Records for the task START

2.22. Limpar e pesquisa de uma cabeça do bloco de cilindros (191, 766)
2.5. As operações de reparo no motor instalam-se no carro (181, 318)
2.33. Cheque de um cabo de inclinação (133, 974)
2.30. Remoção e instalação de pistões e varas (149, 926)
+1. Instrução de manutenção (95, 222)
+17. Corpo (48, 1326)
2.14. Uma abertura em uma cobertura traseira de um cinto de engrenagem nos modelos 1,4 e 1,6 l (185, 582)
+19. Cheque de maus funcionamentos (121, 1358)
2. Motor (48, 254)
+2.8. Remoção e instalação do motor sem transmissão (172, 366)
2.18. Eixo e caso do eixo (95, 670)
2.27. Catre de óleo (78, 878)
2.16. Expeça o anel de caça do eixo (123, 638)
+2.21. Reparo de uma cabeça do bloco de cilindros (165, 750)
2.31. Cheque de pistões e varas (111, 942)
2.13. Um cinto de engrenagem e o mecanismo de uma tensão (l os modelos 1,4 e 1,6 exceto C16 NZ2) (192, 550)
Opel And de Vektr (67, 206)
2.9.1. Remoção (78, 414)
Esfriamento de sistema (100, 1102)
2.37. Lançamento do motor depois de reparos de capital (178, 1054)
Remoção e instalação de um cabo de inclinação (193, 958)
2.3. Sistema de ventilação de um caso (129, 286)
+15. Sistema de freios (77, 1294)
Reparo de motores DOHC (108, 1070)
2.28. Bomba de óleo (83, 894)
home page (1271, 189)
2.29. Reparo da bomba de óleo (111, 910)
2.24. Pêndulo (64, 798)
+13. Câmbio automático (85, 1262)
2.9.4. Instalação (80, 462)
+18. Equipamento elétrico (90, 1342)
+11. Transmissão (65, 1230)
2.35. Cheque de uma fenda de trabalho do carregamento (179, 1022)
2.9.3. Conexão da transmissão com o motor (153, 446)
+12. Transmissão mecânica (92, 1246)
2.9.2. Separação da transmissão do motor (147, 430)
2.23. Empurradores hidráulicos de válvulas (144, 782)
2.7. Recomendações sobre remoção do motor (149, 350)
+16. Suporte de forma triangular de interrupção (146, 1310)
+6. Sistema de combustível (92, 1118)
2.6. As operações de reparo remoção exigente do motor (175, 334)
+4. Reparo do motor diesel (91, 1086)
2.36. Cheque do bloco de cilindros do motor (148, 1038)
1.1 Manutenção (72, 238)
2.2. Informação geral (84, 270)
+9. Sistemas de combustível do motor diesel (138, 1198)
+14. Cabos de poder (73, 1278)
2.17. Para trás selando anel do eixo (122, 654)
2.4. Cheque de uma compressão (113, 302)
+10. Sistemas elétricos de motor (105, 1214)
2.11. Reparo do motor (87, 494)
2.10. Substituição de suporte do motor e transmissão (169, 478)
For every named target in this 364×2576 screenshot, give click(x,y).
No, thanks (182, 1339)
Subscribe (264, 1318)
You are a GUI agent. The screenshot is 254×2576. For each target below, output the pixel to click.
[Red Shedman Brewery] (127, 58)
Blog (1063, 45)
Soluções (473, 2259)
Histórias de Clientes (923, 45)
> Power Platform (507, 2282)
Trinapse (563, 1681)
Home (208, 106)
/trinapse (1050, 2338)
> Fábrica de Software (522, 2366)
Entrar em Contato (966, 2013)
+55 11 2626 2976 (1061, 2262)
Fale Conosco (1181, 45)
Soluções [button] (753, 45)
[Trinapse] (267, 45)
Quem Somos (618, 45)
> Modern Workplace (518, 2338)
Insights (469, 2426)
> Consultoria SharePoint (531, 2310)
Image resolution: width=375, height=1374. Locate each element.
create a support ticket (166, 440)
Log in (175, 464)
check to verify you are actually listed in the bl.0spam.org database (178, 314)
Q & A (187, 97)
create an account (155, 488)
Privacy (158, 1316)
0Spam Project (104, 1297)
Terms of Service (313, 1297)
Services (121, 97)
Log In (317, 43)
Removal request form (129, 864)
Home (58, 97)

Records for the task END

Your instructions ::
Only the lines above from the one with "2.2. Informação geral (84, 270)" up to and including the one with "SharePoint (531, 2310)" should be repeated, exactly as written.

Expected answer ::
2.2. Informação geral (84, 270)
+9. Sistemas de combustível do motor diesel (138, 1198)
+14. Cabos de poder (73, 1278)
2.17. Para trás selando anel do eixo (122, 654)
2.4. Cheque de uma compressão (113, 302)
+10. Sistemas elétricos de motor (105, 1214)
2.11. Reparo do motor (87, 494)
2.10. Substituição de suporte do motor e transmissão (169, 478)
For every named target in this 364×2576 screenshot, give click(x,y).
No, thanks (182, 1339)
Subscribe (264, 1318)
You are a GUI agent. The screenshot is 254×2576. For each target below, output the pixel to click.
[Red Shedman Brewery] (127, 58)
Blog (1063, 45)
Soluções (473, 2259)
Histórias de Clientes (923, 45)
> Power Platform (507, 2282)
Trinapse (563, 1681)
Home (208, 106)
/trinapse (1050, 2338)
> Fábrica de Software (522, 2366)
Entrar em Contato (966, 2013)
+55 11 2626 2976 (1061, 2262)
Fale Conosco (1181, 45)
Soluções [button] (753, 45)
[Trinapse] (267, 45)
Quem Somos (618, 45)
> Modern Workplace (518, 2338)
Insights (469, 2426)
> Consultoria SharePoint (531, 2310)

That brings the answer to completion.